|Statement: March 29, 2007||View Printable PDF Version|
|Docket No: AD06-9-000|
Chairman Joseph T. Kelliher's statement on seams issues for RTOs and ISOs in the Eastern Interconnection
“Good morning. Welcome to the technical conference on seams in the Eastern Interconnection.
The United States does not have a national electricity market or a national power grid. Instead, we have a series of regional markets and regional grids. There are significant differences among these regions. Some of these differences relate to market structure. Some regions have adopted the organized market structure, establishing "Day 1" or "Day 2" regional transmission organizations; others have not.
The Eastern Interconnection has both.
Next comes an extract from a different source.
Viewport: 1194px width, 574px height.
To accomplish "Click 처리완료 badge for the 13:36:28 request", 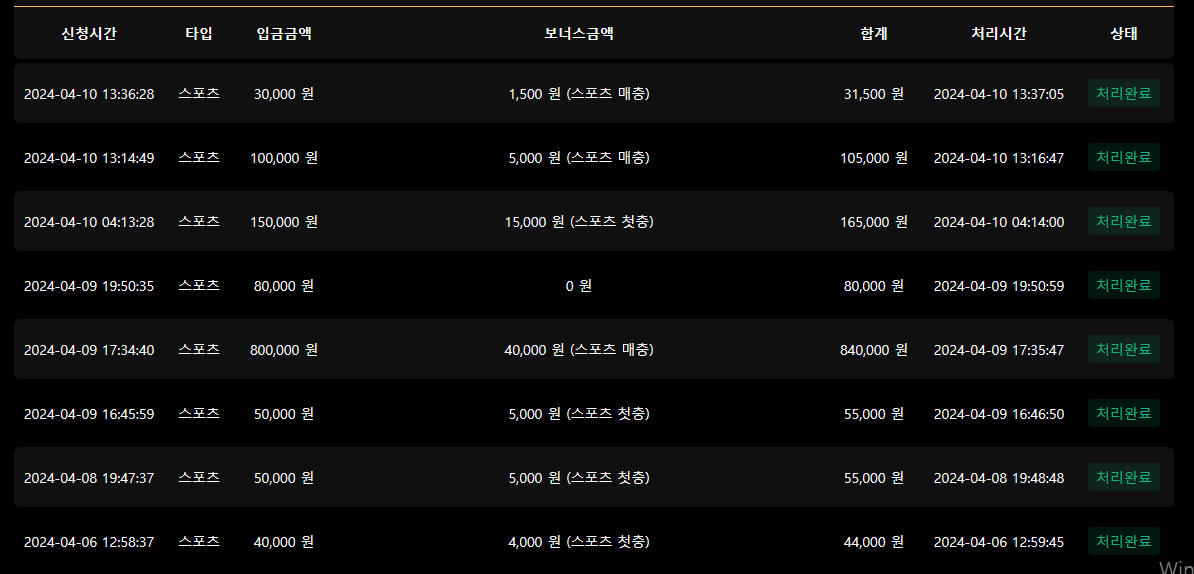I will (1124, 93).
At one point it was thought the organized market structure would extend throughout the Eastern Interconnection, and that there would be a few, larger RTOs. That vision offered the promise of fewer seams among regions in the Eastern Interconnection. That is no longer the common expectation.
That has implications for Commission policy, since there is significant trade among these regions. There are seams in the Eastern power markets, among RTOs and between and among those outside of RTOs. Given the structural differences in these markets, it is probably unrealistic to expect that we will be able to eliminate seams. I would rather not pursue an impossible goal.
I submit that we should concentrate our efforts on identifying the market seams in the Eastern Interconnection that create the greatest barriers to trade and cost shifts, and developing proposals to address those seams. If we focus our collective efforts on the world of the possible, we can do some good.
There is no reason to think that goal is unattainable. We have made a lot of progress reducing seams in the Eastern Interconnection. I point to the MISO-PJM Joint Operating Agreement, the MISO-SPP Joint Operating Agreement, the MISO-MAPPCOR seams agreement, and the MISO-PJM-TVA reliability agreements as examples of how parties can work together to successfully address seams issues. I urge parties to work together again and help us identify the market seams issues that cause the greatest burdens on trade and cost shifts. I also ask you to go one step further and offer your ideas on how to resolve these seams issues.
This conference started with a much more modest scope, namely examining the free rider issue as it relates to RTO border utilities. Although the scope of the conference has expanded, I want to make sure that no one draws the wrong conclusion. Personally, I think the free rider issue is a legitimate concern. The Commission's policy promotes voluntary RTO formation. I personally support voluntary RTO formation, and our competition review is focused in large part on reforms to improve RTO markets. However, if RTO membership is voluntary, then members must have some ability to withdraw. Our order in Louisville Gas & Electric Company shows that we honor contractual withdrawal rights. However, our policies should not provide an incentive to RTO members to withdraw and we must examine ways to address the issues associated with non-members who use RTO markets.
We have a lot of ground to cover today. I thank the panelists for being here and look forward to hearing your views.
I now ask my colleagues if they would like to make an opening statement.”